Life

Everything You Need To Know About Oppositional Defiant Disorder

by Kelly Mullen-McWilliams

When your young child is throwing things, cutting up their sibling's clothes, and defying you at every turn, it's not crazy to wonder if something's gone wrong. However, it's crucial not to let parental anxiety get the best of you — though that's easier said than done, especially when you're dealing with chaos at home. Likely you've read articles on the internet or in magazines about ODD. But what is oppositional defiant disorder? For a very few, it's a troubling pattern of rageful, defiant behavior that requires treatment, according to Mayo Clinic. For the vast majority, though, defiance and anger are a normal part of growing up. Which isn't to say you shouldn't seek help if you're struggling — learning to have healthy interactions with your child when they're young, and keeping out of negative cycles, is always a worthwhile endeavor.

Children with oppositional defiance disorder may display irritability, aggression, and even vindictiveness. As a clinician, Dr. Kyle Pruett, Executive Advisory Board Member of The Goddard School and clinical professor of Child Psychiatry at Yale School of Medicine, needs to know about the intensity of a child's anger. How disruptive are they to the household or classroom? How frequently are they displaying extreme behaviors?

"In the diagnostic criteria we talk about, the child often argues with adults. They really try to press your buttons, they annoy people, and they seem very thin-skinned," he explains. "But those behaviors have to last for at least six months, because all children, healthy and otherwise, can exhibit some of those symptoms at certain times in their lives."
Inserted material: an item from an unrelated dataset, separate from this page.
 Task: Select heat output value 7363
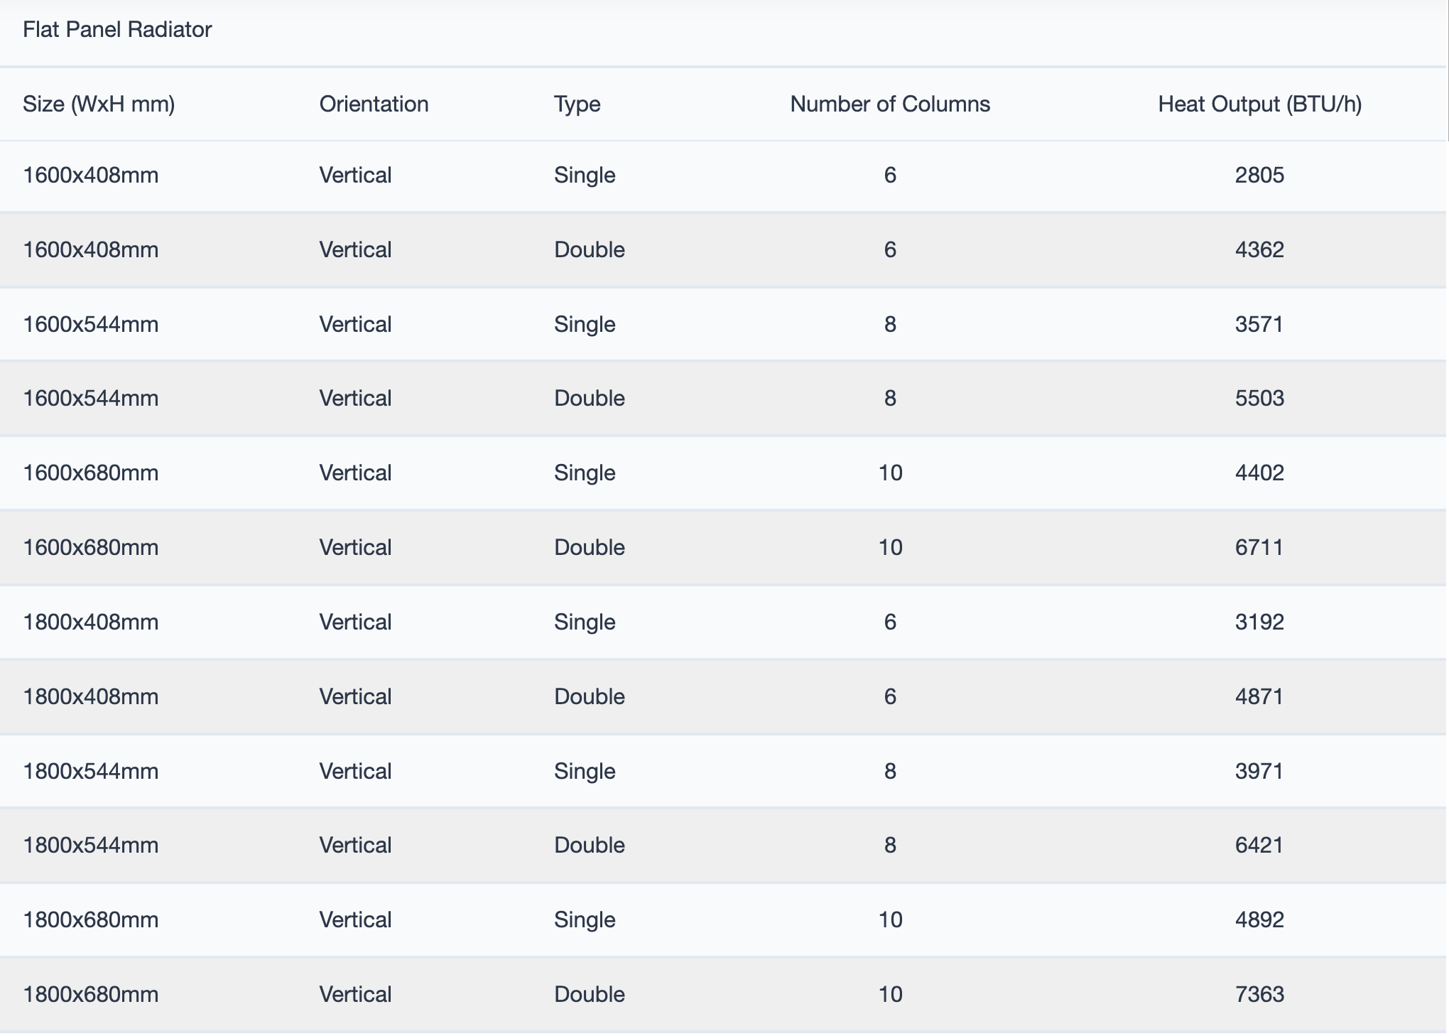1259,994
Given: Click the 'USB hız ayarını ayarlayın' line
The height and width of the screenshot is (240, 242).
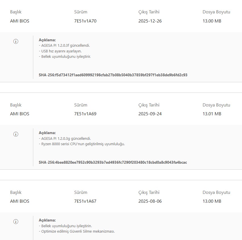Looking at the screenshot, I should tap(61, 51).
While understandably troubling to caregivers, defiance can be part of normal development — a phase children must go through as they explore "the limits of love, aggression, and trust." Pruett notes that some children may only display ODD behaviors when the family is going through a stressful time — for instance, a move, or an impending divorce.

Pruett also worries that anxious parents (and that's all of us, right?) may be jumping at shadows, hyper vigilantly looking out for disorders they read about online. He himself is reluctant to make a diagnosis of ODD in very young children for two reasons. First, because of the plasticity of child development (your brain is still developing well into your mid-20s), and second, because a serious diagnosis can be difficult to shake.

Being labelled clinically oppositional and defiant is a heavy burden for any child to shoulder, and for Tovah Klein, Ph.D, Director of the Barnard College Center for Toddler Development and author of How Toddlers Thrive, vanishingly few young children truly suffer from the disorder. She explains:

"I think we live in an era when expectations of children are often way too high. We expect them to be quiet and to behave, we expect them to be happy when we come home from work, when in fact they may be mad that we were gone all day. So some of it is helping parents think about what their expectations are."

Adults forget the stormy rages of childhood, and fail to recall that they themselves once had to learn to regulate intense emotions. So when their 5-year-old lashes out, refuses to go to school, or says she wishes they would just die, they're understandably disturbed. How can such outsized feeling fit inside a small child? In her practice, Klein provides parents with a developmental frame to put what appear to be extreme behaviors into perspective. And she emphasizes that she's more interested in helping parents empathize with their children than in diagnosing them before they start first grade. She urges parents to ask, "What can I do to set appropriate limits, while giving them space, and a voice, and a sense of being seen and heard?"

Watching your toddler throw an epic tantrum, it's easy to spiral down the rabbit hole, and wind up imagining the terror she'll become at 16. But Klein encourages parents not to project so far into the future. As children grow, they learn to manage their emotions. At the same time, you'll gain a greater awareness of your child's needs. For Klein, the trouble with oppositional defiant disorder is the implication that the child alone is to blame — when in fact, childhood is highly contextual, relational, and dynamic.

If you're worried that your child might have a problem, Pruett suggests visiting your pediatrician for advice. If after a few visits your doctor refers you to a mental health professional, take advantage of the opportunity. ODD is treatable — especially when the entire family is on board.

Dr. Jack Maypole, Executive Advisory Board Member of The Goddard School and Associate Professor of Pediatrics at Boston University School of Medicine, explains to Romper that for children who do suffer from ODD, it can be a "long march" towards feeling better. "It may take months, or even years of persistent effort, teaching those overseeing their care to establish boundaries and reasonable responses to difficult or challenging behaviors, and to foster strategies to build upon positive, constructive coping when it happens." Even in light of a true diagnosis of oppositional defiant disorder, the emphasis is on building healthy parent-child relationships.

Klein is sympathetic to all parents dealing with behavioral challenges, and advises parents to seek expert help if they're struggling to handle their young one. "You can get into very negative cycles, between a caregiver and child," she says. "It’s tough being a parent."

Surely, truer words were never spoken.